We agree with the Defendants that the district court retained jurisdiction over claims 1-11 and properly dismissed them. A district court retains jurisdiction over a patent suit unless there is a clear, unequivocal statement that the potential infringer will not be sued. See SanDisk Corp. v. STMicroelectronics, Inc., 480 F.3d 1372 (Fed.Cir.2007) (finding jurisdiction despite vice president’s statement that they had “absolutely no plan to sue [the alleged infringer]” because the patentee had a pattern of enforcing their patent rights and in previous negotiations, had only stated *967there was no current intent to sue). Further, a district court retains jurisdiction over claims in a patent suit for purposes of Federal Rule of Civil Procedure Rule 41 even if the patentee offers a covenant not to sue. See Highway Equipment Co. v. FECO, Ltd., 469 F.3d 1027, 1033 n. 1 (Fed.Cir.2006) (finding that a covenant not to sue may have eliminated district court jurisdiction for patent-related counterclaims but “does not deprive the district court of jurisdiction to determine the disposition of the patent infringement claims raised in the Complaint under Rule 41”). In this case, Cooper initially provided such a statement, by agreeing with the Defendants to dismiss claims 1-11 with prejudice and sending to the Defendants a proposed stipulation to dismiss the claims with prejudice. J.A. 10572. The Defendants relied on that agreement by not addressing claims 1-11 in their invalidity expert reports.

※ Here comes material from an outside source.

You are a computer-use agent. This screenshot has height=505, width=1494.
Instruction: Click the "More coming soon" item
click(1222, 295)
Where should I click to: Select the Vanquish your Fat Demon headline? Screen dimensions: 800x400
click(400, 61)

But Cooper later withdrew its stipulation to dismiss the claims with prejudice. At the district court’s later hearing, Cooper conceded that this trial was its one opportunity to bring claims 1-11 and that “[i]t is gone now,” that the Defendants would “never have to face [claims 1-11] again,” and that the Defendants “don’t have to ever worry about the '428 patent [claims 1-11], ... ever again.” J.A. 10574. Despite those promises in open court, however, Cooper resisted dismissing the claims with prejudice. The district court, therefore, believing that the Defendants were “entitled to as most certainty as [the court] can give them that they will never be confronted again with claims 1 through 11 of the '428 patent,” dismissed the claims with prejudice. J.A. 10577. We see no reason to disturb that ruling.

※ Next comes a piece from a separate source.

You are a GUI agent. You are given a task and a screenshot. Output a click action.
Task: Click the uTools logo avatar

Given Cooper’s proposed stipulation for dismissal with prejudice, the Defendants’ reliance on that stipulation, and Cooper’s representations in open court, the district court was well within its discretion to dismiss the claims with prejudice. The court was entitled to insulate the Defendants from the exact situation we have before us, i.e., the desire of Cooper to reassert the claims at a later date. Cooper argues that it would now like to assert the claims due to a change in the law, despite its earlier statements that the Defendants would never again have to worry about claims 1-11. Nonetheless, the district court was well within its discretion to take Cooper at its word and to dismiss the claims with prejudice.
Conclusion
For the foregoing reasons, the decisions of the district court granting the Defendants’ motion for summary judgment of noninfringement of claims 12-18 of the '428 patent, denying Cooper’s motion for supplemental infringement reports, and dismissing claims 1-11 with prejudice are
AFFIRMED.

. Cooper did not respond to the action closing prosecution and on March 20, 2012, the *963PTO sent a right of appeal notice. On April 20, 2012, the Defendants appealed certain non-adopted rejections of claims it had proposed in the reexamination proceeding and that appeal is currently ongoing.